Liddick: Common sense: R.I.P
Editor’s Note: Morgan Liddick’s column will return to its normal Tuesday slot next week.
I’d like to report a murder. The victim is common sense, last seen about 1993 when a Democrat President and a Republican Congress finally agreed to heed the admonition of the late Senator Daniel Patrick Moynahan, that paying people to be unemployed for an unlimited amount of time would hardly encourage them to seek work.
I don’t think that was the motive, by the way.
Instead, I have a growing suspicion that common sense was dragged from its bed and beaten to death because we were simply tired of its nagging. It was such a drag, constantly hearing about things we should have known but didn’t want to, because they were too uncomfortable. There certainly is no lack of evidence.
Exhibit A is the whining that happens every year when standardized tests are given to schoolchildren. CSAP or its clones, the ACT, SATs – it’s always the same. Little Nancy just “doesn’t do well on standardized tests;” Freddie lags because “he’s bored in school.” While rationalization like these may salve the pain, they’re mostly knee-deep buncombe. If Nancy’s grades are congruent with her scores – and I’m willing to bet they mostly are – her SATs are in the low range because she prefers texting until two a.m. to doing her class prep, and she has parents who are either too distracted or too indifferent to notice. If Freddie’s bored, his last name better be Einstein or Jobs; true genius is much rarer than a kid who lacks the discipline to pay attention to the instructor instead of the antics of the guy in the next seat. But if he’s truly bored, have him learn Latin, and follow it with calculus. It’s good mental exercise.
Exhibit B is the claim that Colorado’s Secretary of State is evilly plotting to disenfranchise voters by demanding they provide what my bank requires of me when I cash a check: proof I am who I say I am. The argument that “there is no evidence of voter fraud” is an assault on common sense: how can one prove such fraud if one is prohibited from requiring evidence of proper enfranchisement – as is now the case? That Mr. Gessler was, in the teeth of this prohibition, able to present a list of 4,000 names which may represent illegal voter registrations is clear evidence that work needs doing here. Common sense might ask the naysayers “How much fraudulent voting are you prepared to tolerate,” but anyone with a working knowledge of history already knows the answer: “Just enough to win.”

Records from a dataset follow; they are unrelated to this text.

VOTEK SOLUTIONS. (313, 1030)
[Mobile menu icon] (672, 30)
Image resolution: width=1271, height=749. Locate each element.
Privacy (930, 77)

Exhibit C is the current kerfuffle over the fate of James Holmes, already well on his way to darlinghood among Colorado’s anti-death-penalty crew. Counsel for Mr. Holmes, who recently killed 12 and injured 58 in a shooting spree are evidently planning a “schizophrenia made me do it” defense. In his bid to escape the needle, he is being ably assisted by those who argue – among other things – that the death penalty in Colorado is racist; that it is unevenly applied; and that it is simply an expression of anger and vengeance. As if, in the case of a mass murderer such as he, “vengeance” is not among the entirely appropriate responses available to society.
Let us be absolutely clear: Mr. Holmes is a brilliant fellow who was studying neuroscience before his appalling detour into slaughter. There is ample evidence that he planned his crimes in advance, that he understood what he was doing and its implications, that he didn’t want to be apprehended, but that he planned for that contingency as well. He committed vicious, calculated murder 12 times, and would have done far more of it had fate not intervened. He is the sort of person against which society must protect itself, and the death penalty is the most certain way to do this. The execution of Mr. Holmes may not be a general deterrent to murderers, but it is a specific one: he will never kill again.
The last piece of evidence that common sense is now six feet under – or at least living incognito in Paraguay – comes to us courtesy of the airline industry. It seems that last week, a certain Arijit Guha was denied boarding on a Delta Airlines flight from Buffalo, N.Y. Mr. Guha was wearing a t-shirt denouncing Federal Security Agents and announcing “Terrorists gonna kill us all.” He argued that the misspelling of “going to” should have indicated that the sentiment was political satire.
The airline has not commented, but I suspect they were concerned that Mr. Guha’s T-shirt indicated he was so stupid that, somewhere over Cleveland he would forget to breathe – suffocating himself, and thereby inciting the wrath of every liability lawyer East of the Mississippi.
Common sense, please phone home. We miss you.